資格取得者の約7割が「IT資格が役立つ場面がなかった」
全体の64.6%と回答者の半数以上が何らかのIT資格を保有していることが分かったが、資格を保有することで何か役に立った場面はあったのだろうか。資格保有者を対象に「IT資格を保有していて役に立ったと感じることはあったか」と聞いたところ、75.3%と大半が「特に何もなかった」と回答する結果となった(図3)。もちろん「昇進、昇格した」(8.6%)や「入りたいプロジェクト、案件に参画できた」「就職、転職に役に立った」(7.5%)など、役に立ったケースも一定数回答はあったものの「特に何もなかった」とする声と大きな開きが見られた。
関連して「資格取得の際に重視するポイント」についても尋ねたところ、1位は「実務に生かせるかどうか」(67.7%)、2位は「汎用(はんよう)性の高い資格かどうか」(43.0%)と続き、3位は「就職、転職に役立つかどうか」(40.9%)で、このあたりが上位に入る結果となった(図4)。
2020年はコロナショックによる景気悪化で就転職市場が伸び悩み、また働き方のシフトを余儀なくされたこともあり、実務に生かせる機会が減少した。資格は取得したものの“期待外れ”の要因になったと見ることもできそうだ。
「次に狙う資格は何ですか?」読者が答えた注目資格
この先、読者はIT資格の取得をどう考えているのか、またどういったIT資格に着目しているのだろうか。IT資格取得に対する意欲と注目するIT資格について尋ねた。
まず回答者全員に対して「今後、取得したいまたは取得予定のIT関連の資格はあるか」を聞いたところ、50.7%が「ない」、49.3%が「ある」と回答を二分する結果となった。
続いて「今後、取得したいIT関連の資格」について聞いたところ、取得希望割合が高いIT資格は、1位「AWS認定各種」(21.1%)、2位「応用情報技術者」(15.5%)、3位は同率で「Microsoft Azure認定各種」「ネットワークスペシャリスト」(14.1%)などが上位に挙がった(図5)。2019年から2020年にかけて保有割合が伸びたクラウド分野の資格が引き続き注目されている。
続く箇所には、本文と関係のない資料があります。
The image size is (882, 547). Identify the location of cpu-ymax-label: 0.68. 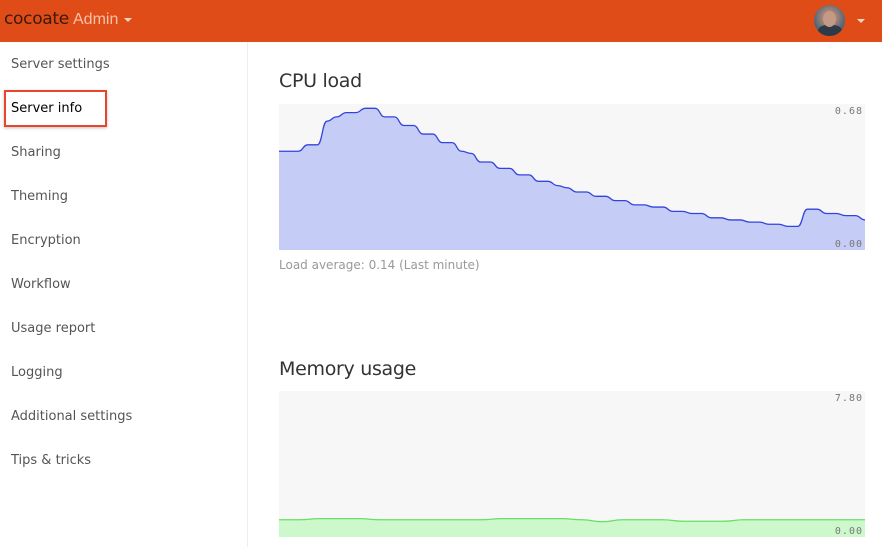
(848, 112).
一方、「今後取得予定がない」と回答した人に理由を尋ねたところ、最も多かったのは「必要性を感じないため」(61.6%)で、次いで「仕事などで忙しく勉強時間が取れないため」(34.2%)、「昇給や昇進につながらないなど資格を取得するメリットがないため」(31.5%)、「受験費用が会社負担ではないため」(17.8%)などとなった(図6)。
2019年と比較して外発的な動機で資格取得に臨む傾向が強い中、就転職市場が活発とは言えない現状では資格取得が有利に働かないと捉えている表れではないかと考える。それよりもコロナ収束の先行きが見えない中、自社業務に集中することで企業利益に貢献し、その過程で積み上げた成果や実績、評価を基に、市場が上向いたタイミングでキャリアチェンジにつなげようという思考が働いているとも予測できる。